From 1929 until his retirement in 1940, Richardson was Principal of Paisley College of Technology. In 1943 the Richardsons left Paisley and moved to Hillside House in Kilmun where his scientific life carried on. Puzzled by the notion of sudden thoughts, he wondered if they might be prompted by external radiation, and tested this in the tunnels of the Clyde Underground system. His local reputation as a “mad professor” grew. With a small pension, and despite his great achievements, there was little money for luxuries like household help, so he worked hard in the house and garden himself. His great-nephew Professor Julian Hunt remembered visiting Kilmun, and paints a vivid picture of what Hillside House was like in the 1940s and 50s.

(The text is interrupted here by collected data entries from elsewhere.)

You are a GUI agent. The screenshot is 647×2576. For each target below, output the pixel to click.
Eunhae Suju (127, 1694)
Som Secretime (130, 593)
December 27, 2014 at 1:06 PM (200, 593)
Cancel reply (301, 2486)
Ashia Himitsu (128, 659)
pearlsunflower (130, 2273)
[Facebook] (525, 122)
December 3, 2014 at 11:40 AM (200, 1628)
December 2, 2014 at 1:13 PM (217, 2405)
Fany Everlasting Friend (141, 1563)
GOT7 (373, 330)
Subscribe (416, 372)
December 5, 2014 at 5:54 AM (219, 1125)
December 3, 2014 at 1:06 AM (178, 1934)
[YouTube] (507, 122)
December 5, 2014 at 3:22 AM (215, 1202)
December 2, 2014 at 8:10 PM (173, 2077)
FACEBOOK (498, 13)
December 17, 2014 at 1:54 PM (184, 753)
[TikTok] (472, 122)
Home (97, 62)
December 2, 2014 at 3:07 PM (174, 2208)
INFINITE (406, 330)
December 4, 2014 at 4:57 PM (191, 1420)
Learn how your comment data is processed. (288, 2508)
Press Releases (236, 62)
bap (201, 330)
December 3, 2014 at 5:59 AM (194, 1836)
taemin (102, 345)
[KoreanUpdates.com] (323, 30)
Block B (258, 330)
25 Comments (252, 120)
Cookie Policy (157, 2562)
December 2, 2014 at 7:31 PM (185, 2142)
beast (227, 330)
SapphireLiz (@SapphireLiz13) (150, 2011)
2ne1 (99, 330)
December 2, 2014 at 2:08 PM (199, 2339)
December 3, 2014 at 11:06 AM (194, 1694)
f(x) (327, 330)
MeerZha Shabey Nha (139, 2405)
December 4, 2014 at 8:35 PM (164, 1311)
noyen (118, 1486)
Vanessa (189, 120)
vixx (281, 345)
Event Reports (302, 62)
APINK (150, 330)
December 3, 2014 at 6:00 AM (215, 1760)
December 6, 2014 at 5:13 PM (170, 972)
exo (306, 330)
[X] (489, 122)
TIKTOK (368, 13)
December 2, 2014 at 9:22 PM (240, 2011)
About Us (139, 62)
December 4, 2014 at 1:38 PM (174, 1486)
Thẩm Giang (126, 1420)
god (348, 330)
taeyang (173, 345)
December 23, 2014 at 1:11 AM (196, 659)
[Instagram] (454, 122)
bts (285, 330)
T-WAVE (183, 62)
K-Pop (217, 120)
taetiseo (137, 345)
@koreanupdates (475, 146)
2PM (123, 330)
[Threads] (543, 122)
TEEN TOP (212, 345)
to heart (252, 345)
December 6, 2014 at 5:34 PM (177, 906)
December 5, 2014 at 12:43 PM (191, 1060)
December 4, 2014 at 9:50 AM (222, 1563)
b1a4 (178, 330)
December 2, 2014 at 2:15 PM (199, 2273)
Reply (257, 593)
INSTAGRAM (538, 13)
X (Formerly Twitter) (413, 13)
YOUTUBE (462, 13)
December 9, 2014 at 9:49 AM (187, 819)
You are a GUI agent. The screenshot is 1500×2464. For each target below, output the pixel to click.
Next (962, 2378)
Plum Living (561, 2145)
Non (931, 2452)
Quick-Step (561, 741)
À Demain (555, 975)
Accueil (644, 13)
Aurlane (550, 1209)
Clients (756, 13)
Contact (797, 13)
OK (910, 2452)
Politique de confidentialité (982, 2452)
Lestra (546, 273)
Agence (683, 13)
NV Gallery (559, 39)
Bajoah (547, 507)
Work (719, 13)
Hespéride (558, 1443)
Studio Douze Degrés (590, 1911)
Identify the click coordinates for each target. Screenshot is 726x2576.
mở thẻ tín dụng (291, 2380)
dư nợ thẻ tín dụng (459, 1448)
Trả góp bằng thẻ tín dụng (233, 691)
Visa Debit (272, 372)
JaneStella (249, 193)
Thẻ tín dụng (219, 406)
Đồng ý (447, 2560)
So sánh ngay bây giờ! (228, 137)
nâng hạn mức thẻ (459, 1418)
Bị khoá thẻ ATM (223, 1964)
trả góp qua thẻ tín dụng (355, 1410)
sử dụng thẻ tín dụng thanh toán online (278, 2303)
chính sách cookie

“His life was just one extraordinary experiment or investigation. Just entering the house was extraordinary because he had these pipes and wires with chamber pots hanging in stairways to catch dust. He could apply a scientific way of thinking to everything. If he had tracing paper and put it on a sheet of glass with a light underneath to trace something, he would warn you that the heat from the light would change the dimensions of the drawing paper – so watch out!"
He remembers a family who lived so frugally that visits to them were a seasonal hazard: in the broadbean season, there were broad beans cooked in different ways for breakfast, lunch and tea. But he also remembers his great-uncle casting parsnips on the waters of the loch to watch the way they dispersed (One of Richardson’s papers in the Journal of Meteorology contains the words: …"we have observed the relative motion of two floating pieces of parsnip”…).
Even painting the house became a kind of Professor Branestawm experiment because Richardson would insist on testing the paints before deciding which one to buy. He had his own little chemistry lab and brought the paint back and poured acid and things into it. The house filled with pungent fumes and he would say we are not having that! This seemed to me to be a way of life which was completely different”
Lewis Fry Richardson died in his sleep at Kilmun on 30th September 1953. Until the end his experiments continued, and he continued to write copious papers on computing, the weather and peace. We can only wonder what his reaction to the arrival of the US nuclear submarine base on his doorstep would have been. This Quaker scientist is worthy of more recognition than he ever received outside the scientific world and Kilmun is proud of the connection to a truly remarkable man.